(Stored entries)
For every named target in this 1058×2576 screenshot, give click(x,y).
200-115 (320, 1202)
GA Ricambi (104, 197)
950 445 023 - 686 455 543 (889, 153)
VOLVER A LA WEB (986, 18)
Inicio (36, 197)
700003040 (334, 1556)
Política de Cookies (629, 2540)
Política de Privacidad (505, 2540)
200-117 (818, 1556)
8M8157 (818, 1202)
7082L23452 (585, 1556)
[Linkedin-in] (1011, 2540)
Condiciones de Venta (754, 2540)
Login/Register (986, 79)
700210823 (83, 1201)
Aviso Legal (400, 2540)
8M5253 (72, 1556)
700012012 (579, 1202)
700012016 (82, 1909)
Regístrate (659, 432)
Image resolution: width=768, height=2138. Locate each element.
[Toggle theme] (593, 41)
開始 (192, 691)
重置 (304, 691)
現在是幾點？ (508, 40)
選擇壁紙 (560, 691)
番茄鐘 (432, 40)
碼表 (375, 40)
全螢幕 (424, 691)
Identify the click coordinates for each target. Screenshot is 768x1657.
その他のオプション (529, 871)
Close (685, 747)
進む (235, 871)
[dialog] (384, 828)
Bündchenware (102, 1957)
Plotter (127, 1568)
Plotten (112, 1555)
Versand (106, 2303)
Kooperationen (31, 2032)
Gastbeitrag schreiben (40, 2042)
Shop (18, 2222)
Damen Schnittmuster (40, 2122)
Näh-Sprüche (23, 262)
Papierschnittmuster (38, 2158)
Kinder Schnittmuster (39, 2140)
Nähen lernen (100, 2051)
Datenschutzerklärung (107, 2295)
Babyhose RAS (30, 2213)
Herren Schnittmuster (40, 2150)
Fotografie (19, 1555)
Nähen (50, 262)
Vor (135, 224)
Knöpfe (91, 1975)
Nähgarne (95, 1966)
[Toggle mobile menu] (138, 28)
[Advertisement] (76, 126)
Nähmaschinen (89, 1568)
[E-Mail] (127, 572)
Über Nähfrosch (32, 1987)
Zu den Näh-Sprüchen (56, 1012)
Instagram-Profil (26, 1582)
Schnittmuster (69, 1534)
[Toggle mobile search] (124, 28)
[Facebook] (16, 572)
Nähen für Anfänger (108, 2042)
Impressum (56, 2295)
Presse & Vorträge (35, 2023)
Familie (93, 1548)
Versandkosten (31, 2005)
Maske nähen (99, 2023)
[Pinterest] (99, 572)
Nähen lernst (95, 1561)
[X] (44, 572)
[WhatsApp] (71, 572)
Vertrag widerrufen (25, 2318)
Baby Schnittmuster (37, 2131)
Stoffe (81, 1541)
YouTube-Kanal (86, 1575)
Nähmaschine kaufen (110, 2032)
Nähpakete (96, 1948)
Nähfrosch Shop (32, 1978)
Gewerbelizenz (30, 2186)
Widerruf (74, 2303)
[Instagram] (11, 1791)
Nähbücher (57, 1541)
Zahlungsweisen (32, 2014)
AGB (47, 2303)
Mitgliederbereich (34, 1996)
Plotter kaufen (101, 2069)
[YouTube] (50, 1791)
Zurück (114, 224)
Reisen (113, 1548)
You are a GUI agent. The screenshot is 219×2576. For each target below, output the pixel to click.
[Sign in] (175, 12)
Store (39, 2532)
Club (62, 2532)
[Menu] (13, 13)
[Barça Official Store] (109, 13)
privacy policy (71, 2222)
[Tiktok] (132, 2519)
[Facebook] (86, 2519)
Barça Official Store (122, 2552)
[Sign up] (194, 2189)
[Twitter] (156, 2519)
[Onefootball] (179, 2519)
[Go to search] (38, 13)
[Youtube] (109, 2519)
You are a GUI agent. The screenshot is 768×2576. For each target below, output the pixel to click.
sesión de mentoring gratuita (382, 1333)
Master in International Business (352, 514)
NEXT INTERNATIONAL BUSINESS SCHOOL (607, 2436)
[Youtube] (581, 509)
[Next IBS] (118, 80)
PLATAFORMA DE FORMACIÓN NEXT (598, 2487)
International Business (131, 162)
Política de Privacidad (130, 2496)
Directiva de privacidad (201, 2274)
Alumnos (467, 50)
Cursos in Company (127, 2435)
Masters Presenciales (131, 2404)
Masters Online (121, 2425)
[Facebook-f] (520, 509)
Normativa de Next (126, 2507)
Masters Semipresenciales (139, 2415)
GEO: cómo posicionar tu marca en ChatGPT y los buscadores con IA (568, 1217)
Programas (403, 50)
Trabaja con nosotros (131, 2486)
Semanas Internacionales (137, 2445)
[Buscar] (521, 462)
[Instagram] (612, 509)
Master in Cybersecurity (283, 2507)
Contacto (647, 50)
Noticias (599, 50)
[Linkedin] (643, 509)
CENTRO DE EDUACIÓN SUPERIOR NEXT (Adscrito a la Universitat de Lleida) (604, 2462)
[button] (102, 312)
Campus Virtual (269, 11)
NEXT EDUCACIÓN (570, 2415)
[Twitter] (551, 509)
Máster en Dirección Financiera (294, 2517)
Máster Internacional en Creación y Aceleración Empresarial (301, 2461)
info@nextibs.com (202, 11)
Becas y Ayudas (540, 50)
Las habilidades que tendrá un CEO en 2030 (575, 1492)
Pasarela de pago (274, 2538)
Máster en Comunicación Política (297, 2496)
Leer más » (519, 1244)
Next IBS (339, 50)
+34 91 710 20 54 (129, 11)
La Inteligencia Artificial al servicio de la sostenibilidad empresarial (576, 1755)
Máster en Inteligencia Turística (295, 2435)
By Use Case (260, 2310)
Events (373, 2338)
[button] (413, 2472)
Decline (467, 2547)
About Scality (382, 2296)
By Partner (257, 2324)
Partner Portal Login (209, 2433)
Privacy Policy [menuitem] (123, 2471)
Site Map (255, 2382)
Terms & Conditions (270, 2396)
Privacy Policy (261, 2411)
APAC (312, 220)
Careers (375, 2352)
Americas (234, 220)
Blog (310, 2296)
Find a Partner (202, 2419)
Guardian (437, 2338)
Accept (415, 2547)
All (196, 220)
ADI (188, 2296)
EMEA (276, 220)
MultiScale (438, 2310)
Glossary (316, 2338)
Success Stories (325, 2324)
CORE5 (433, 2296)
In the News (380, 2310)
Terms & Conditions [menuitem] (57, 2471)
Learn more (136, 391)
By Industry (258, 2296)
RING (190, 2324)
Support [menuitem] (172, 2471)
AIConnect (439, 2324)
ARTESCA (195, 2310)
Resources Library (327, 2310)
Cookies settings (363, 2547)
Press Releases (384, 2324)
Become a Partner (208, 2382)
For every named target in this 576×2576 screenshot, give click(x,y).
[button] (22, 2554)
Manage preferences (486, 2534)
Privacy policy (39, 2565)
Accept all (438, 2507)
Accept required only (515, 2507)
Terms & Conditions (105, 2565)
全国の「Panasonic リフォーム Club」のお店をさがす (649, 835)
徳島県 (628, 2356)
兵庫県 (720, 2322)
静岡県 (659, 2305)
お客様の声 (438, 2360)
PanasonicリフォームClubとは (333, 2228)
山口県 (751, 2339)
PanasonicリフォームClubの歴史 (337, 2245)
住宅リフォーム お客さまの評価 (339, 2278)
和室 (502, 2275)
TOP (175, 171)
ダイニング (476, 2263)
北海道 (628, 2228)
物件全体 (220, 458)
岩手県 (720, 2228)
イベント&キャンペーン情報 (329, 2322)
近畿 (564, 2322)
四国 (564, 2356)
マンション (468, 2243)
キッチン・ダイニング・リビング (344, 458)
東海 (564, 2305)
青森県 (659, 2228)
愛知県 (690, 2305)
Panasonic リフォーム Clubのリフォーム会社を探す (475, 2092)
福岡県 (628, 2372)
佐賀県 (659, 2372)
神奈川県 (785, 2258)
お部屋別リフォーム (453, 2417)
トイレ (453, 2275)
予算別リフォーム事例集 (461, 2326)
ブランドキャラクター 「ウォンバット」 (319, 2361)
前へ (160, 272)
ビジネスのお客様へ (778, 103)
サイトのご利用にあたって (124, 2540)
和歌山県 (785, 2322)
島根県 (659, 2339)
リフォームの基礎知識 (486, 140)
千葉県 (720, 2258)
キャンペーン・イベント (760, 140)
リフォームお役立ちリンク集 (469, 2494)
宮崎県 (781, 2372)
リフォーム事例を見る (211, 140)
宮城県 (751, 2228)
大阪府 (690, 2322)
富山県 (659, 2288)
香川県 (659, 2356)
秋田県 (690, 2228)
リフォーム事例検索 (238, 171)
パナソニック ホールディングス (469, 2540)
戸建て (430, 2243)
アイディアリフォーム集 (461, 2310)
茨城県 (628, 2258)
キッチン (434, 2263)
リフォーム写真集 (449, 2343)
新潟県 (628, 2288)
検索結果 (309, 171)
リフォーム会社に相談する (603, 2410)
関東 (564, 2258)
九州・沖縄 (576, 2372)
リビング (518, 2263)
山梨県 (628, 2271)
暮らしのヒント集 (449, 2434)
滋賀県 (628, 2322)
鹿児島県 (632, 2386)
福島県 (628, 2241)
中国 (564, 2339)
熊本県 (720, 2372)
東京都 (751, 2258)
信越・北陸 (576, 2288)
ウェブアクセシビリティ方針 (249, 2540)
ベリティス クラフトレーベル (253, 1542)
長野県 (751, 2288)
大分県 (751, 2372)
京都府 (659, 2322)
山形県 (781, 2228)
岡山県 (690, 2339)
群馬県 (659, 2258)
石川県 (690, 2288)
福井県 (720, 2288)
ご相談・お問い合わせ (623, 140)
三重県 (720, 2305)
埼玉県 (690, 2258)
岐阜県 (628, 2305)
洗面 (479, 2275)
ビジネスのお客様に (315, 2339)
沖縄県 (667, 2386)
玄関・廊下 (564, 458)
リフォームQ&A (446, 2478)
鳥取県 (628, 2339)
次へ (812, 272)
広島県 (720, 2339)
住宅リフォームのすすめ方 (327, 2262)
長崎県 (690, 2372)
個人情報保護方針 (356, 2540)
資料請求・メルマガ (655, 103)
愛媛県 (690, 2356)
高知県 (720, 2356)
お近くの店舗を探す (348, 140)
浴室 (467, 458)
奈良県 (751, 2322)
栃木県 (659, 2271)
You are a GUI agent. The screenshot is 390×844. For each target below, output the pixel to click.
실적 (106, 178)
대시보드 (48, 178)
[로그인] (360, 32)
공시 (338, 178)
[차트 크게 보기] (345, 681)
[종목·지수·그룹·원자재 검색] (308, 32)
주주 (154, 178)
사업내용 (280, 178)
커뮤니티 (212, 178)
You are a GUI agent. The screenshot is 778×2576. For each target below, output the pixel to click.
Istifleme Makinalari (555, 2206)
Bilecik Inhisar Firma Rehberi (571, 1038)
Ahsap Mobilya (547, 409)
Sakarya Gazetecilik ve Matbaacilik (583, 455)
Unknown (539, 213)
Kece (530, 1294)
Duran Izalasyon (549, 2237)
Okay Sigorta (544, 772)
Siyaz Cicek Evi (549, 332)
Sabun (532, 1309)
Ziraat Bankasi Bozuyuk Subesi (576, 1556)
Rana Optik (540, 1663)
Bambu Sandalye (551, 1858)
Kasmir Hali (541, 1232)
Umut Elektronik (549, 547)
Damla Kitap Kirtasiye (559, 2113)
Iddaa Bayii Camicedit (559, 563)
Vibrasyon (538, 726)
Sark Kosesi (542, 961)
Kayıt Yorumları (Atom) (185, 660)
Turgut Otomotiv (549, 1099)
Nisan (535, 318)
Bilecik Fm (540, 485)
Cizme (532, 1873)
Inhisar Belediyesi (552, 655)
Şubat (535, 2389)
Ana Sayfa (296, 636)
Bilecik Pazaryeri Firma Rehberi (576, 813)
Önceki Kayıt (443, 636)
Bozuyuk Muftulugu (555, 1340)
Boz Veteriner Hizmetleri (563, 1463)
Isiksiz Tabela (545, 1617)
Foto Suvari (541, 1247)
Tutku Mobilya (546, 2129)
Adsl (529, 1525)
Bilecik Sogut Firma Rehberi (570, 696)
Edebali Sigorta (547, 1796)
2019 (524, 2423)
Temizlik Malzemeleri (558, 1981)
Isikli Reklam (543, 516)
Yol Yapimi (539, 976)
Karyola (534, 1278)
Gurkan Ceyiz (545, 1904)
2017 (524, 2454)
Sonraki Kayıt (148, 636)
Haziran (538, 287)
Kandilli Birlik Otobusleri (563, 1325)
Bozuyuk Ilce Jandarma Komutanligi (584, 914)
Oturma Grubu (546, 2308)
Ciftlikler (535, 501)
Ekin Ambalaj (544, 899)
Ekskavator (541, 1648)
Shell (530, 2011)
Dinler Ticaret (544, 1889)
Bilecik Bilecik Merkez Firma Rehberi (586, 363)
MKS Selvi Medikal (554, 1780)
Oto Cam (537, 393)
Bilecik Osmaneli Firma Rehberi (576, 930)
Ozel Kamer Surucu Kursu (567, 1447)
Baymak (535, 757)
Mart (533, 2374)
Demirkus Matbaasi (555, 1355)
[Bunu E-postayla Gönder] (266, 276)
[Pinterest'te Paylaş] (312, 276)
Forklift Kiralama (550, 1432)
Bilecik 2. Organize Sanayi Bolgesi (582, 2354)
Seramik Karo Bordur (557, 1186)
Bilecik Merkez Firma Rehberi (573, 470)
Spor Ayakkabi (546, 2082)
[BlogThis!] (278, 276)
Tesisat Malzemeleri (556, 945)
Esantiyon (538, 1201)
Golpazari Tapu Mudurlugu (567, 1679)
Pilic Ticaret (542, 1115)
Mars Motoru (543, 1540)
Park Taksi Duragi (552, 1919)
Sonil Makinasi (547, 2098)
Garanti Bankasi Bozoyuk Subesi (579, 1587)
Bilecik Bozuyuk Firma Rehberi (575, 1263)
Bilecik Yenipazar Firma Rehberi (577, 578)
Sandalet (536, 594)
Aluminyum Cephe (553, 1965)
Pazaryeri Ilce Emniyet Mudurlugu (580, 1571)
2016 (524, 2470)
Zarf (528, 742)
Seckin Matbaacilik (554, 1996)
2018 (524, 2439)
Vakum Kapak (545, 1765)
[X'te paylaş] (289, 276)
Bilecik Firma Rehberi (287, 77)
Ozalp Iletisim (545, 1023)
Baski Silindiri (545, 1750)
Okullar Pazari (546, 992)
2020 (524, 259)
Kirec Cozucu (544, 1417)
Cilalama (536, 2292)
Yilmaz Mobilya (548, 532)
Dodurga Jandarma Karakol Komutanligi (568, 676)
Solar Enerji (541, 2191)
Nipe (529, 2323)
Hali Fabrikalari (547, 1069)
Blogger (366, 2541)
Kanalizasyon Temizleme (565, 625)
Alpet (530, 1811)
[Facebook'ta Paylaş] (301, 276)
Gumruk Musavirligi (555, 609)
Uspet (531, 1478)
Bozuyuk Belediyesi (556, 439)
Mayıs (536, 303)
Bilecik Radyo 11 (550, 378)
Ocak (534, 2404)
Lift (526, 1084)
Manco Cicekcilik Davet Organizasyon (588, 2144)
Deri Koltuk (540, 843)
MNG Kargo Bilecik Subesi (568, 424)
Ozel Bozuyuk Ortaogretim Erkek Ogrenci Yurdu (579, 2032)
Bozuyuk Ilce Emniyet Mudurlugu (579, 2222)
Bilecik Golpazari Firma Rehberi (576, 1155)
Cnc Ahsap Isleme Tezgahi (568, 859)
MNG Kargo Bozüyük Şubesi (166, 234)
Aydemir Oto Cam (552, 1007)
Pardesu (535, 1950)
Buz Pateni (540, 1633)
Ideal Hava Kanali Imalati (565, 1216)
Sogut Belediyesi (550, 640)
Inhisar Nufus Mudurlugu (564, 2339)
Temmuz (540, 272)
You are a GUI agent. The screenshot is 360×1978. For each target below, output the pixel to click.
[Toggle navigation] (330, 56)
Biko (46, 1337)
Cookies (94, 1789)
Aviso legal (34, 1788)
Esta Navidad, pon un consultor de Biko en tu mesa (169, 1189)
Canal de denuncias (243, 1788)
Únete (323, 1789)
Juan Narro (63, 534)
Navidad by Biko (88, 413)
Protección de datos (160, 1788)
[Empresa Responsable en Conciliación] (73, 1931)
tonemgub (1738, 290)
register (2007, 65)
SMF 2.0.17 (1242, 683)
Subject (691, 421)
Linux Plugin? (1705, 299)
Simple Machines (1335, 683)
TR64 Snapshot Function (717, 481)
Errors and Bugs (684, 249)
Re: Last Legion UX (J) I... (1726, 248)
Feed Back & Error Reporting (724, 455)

**What needs to be done**:
Print the records verbatim, stopping after the "Nähen für Anfänger (108, 2042)" line.

**Written reply**:
For every named target in this 1058×2576 screenshot, give click(x,y).
200-115 (320, 1202)
GA Ricambi (104, 197)
950 445 023 - 686 455 543 (889, 153)
VOLVER A LA WEB (986, 18)
Inicio (36, 197)
700003040 (334, 1556)
Política de Cookies (629, 2540)
Política de Privacidad (505, 2540)
200-117 (818, 1556)
8M8157 (818, 1202)
7082L23452 (585, 1556)
[Linkedin-in] (1011, 2540)
Condiciones de Venta (754, 2540)
Login/Register (986, 79)
700210823 (83, 1201)
Aviso Legal (400, 2540)
8M5253 (72, 1556)
700012012 (579, 1202)
700012016 (82, 1909)
Regístrate (659, 432)
Image resolution: width=768, height=2138. Locate each element.
[Toggle theme] (593, 41)
開始 (192, 691)
重置 (304, 691)
現在是幾點？ (508, 40)
選擇壁紙 (560, 691)
番茄鐘 (432, 40)
碼表 (375, 40)
全螢幕 (424, 691)
Identify the click coordinates for each target. Screenshot is 768x1657.
その他のオプション (529, 871)
Close (685, 747)
進む (235, 871)
[dialog] (384, 828)
Bündchenware (102, 1957)
Plotter (127, 1568)
Plotten (112, 1555)
Versand (106, 2303)
Kooperationen (31, 2032)
Gastbeitrag schreiben (40, 2042)
Shop (18, 2222)
Damen Schnittmuster (40, 2122)
Näh-Sprüche (23, 262)
Papierschnittmuster (38, 2158)
Kinder Schnittmuster (39, 2140)
Nähen lernen (100, 2051)
Datenschutzerklärung (107, 2295)
Babyhose RAS (30, 2213)
Herren Schnittmuster (40, 2150)
Fotografie (19, 1555)
Nähen (50, 262)
Vor (135, 224)
Knöpfe (91, 1975)
Nähgarne (95, 1966)
[Toggle mobile menu] (138, 28)
[Advertisement] (76, 126)
Nähmaschinen (89, 1568)
[E-Mail] (127, 572)
Über Nähfrosch (32, 1987)
Zu den Näh-Sprüchen (56, 1012)
Instagram-Profil (26, 1582)
Schnittmuster (69, 1534)
[Toggle mobile search] (124, 28)
[Facebook] (16, 572)
Nähen für Anfänger (108, 2042)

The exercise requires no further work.